PROVIDED PASSAGE:
:::
Friday, April 15, 2011

Frustration!

It's been three weeks since I posted and those have been filled with one frustration after another.  I've been trying to establish a website, and nothing works right!  Now I know I'm probably the second most technologically challenged person in the US ( the first being my husband), but come on!  I'm not stupid!  Honest, I'm not.  I read the directions, do exactly what it says to do, and voila! NOTHING!  NYET! NADA!  NO'SING!

So I'm still working on it, and basically getting no where.  The problem is I've paid for it for a year, so I have to get it up and going somehow. In the meantime, my frustration level is getting lower and lower. :(

Frustration and writing:  how do you deal with that?  What if your characters simply don't do or won't do what you intend for them to do?  One writer I know says when that happens, she just eliminates the character, and puts a new one in place.  Oh wow!  if I did that when one of mine decided to develop a will of her or his own, I'd never get a story written, much less a novel.  I've had characters wake me up in the middle of the night to tell me they don't like the direction I have them going, and I'd better do something different.
:::
RECORDS FOR PROCESSING:
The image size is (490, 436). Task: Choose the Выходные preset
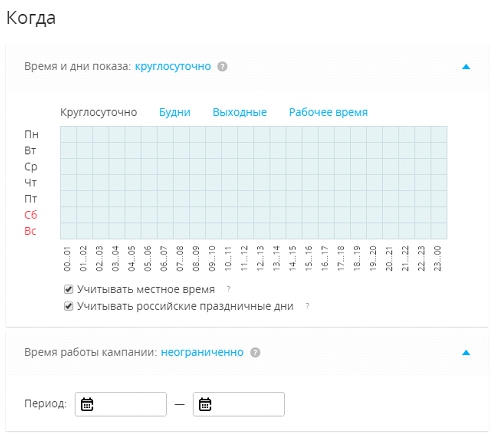240,112
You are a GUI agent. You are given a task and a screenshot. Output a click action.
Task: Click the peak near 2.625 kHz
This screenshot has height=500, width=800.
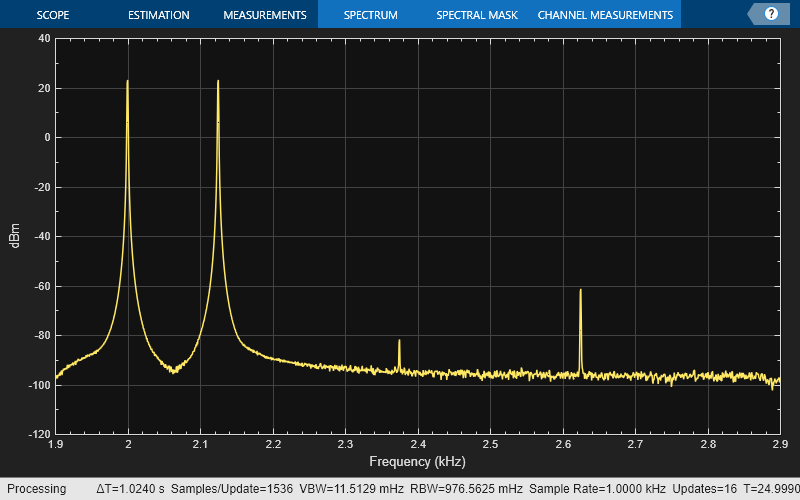pyautogui.click(x=580, y=293)
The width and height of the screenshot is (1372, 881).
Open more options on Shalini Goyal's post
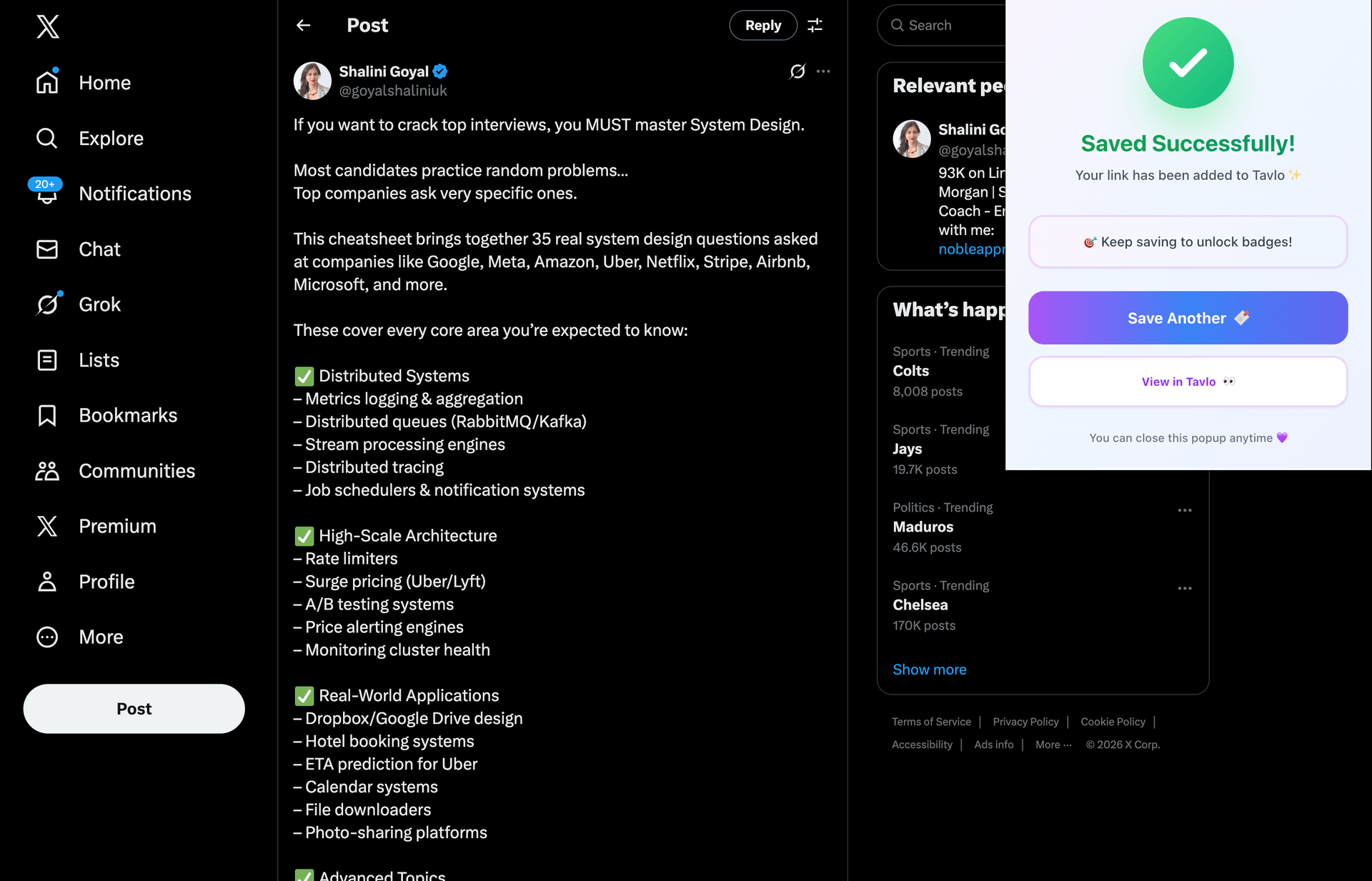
:::
REQUIRED TASKS:
(a) Retype the section of the frustration blog post starting at "Frustration and writing:  how" and ending at "do something different.".
(b) Echo the lines of the listing starting at the line containing "The width and" and ending at the end of the listing, leaving out any pictures.

SOLUTIONS BY TASK:
(a)
Frustration and writing:  how do you deal with that?  What if your characters simply don't do or won't do what you intend for them to do?  One writer I know says when that happens, she just eliminates the character, and puts a new one in place.  Oh wow!  if I did that when one of mine decided to develop a will of her or his own, I'd never get a story written, much less a novel.  I've had characters wake me up in the middle of the night to tell me they don't like the direction I have them going, and I'd better do something different.

(b)
The width and height of the screenshot is (1372, 881).
Open more options on Shalini Goyal's post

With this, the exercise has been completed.